Urgent action needed to tackle health financing emergency, WHO says
GENEVA/JOHANNESBURG: Urgent action is required to address a growing global crisis in financing vital health systems, as countries grapple with towering debt and plummeting aid, the World Health Organisation said on Monday.
The UN agency launched guidance for countries on how to counter the immediate and long-term effects of the sudden and severe cuts to external funding, which have dramatically disrupted essential health services in many places.
“The world is now facing a global health financing emergency that demands urgent, coordinated action,” WHO chief Tedros Adhanom Ghebreyesus told a meeting of African Union member states in Geneva.
Under President Donald Trump, the United States — traditionally the world’s top donor — has heavily slashed foreign aid, causing havoc across the globe, while other major international aid donors have been tightening their belts.
New UN report tackles ‘inequality-pandemic cycle’
This has taken a dire toll in poorer countries in Africa and beyond, which have relied heavily on foreign assistance to cover basic healthcare needs. The WHO said that in 2025, external health aid was projected to be down by more than 30 per cent compared to 2023. Data from March showed immediate disruptions in health services in around 70pc of low- and middle-income countries.
‘Critical shortage’
“These sudden cuts are already causing widespread disruption to health systems and services. One third of countries now report critical shortages of essential medicines and health programmes,” Tedros said.
He stressed, though, that even before the sudden cuts, “health financing was off track”, with debt soaring during the Covid-19 pandemic, worsening longstanding public underfunding of the sector.
The current crisis, he said, thereby presents “an opportunity to leave behind the era of aid dependency and embrace a new era of sovereignty, self-reliance and solidarity”.
Peter Sands, head of the Global Fund to fight AIDS, Tuberculosis and Malaria, agreed and said it was now “all the more important that African states accelerate their progress towards self-reliance”.
High inequality
“High levels of inequality, within and between countries, are making the world more vulnerable to pandemics, making pandemics more economically disruptive and deadly, and making them last longer,” a report by the UNAIDS-convened Global Council on Inequality, AIDS and Pandemics and published ahead of meetings of G20 leaders in South Africa this month said.
“Pandemics in turn increase inequality, driving the cyclical, self-reinforcing relationship,” it said.
The council that produced the report was led by experts, including Nobel laureate economist Joseph Stiglitz, former Namibia First Lady Monica Geingos, and renowned epidemiologist Sir Michael Marmot.

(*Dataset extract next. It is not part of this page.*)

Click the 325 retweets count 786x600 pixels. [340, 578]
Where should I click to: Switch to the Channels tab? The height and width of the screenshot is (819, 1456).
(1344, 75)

“Failure to tackle key inequalities and social determinants since Covid-19 has left the world extremely vulnerable to, and unprepared for, the next pandemic,” it said.
The Covid-19 pandemic “pushed 165 million people into poverty while the world’s richest people increased their wealth by more than a quarter”, they said.
Breaking the cycle
Inequality “is a political choice, and a dangerous one that threatens everyone’s health”, Geingos said in a press release. The report called on world leaders to increase pandemic preparedness by investing in “social protection mechanisms” within their countries while also tackling global inequality, including through debt restructuring for developing countries.
“Pandemics are not only health crises; they are economic crises that can deepen inequality if leaders make the wrong policy choices,” Stiglitz said.
“When efforts to stabilise pandemic-hit economies are paid for through high-interest on debts and through austerity measures, they starve health, education and social protection systems,” he said.
This made societies less resilient and more vulnerable to disease outbreaks.
“Breaking this cycle requires enabling all countries to have the fiscal space to invest in health security,” Stiglitz said.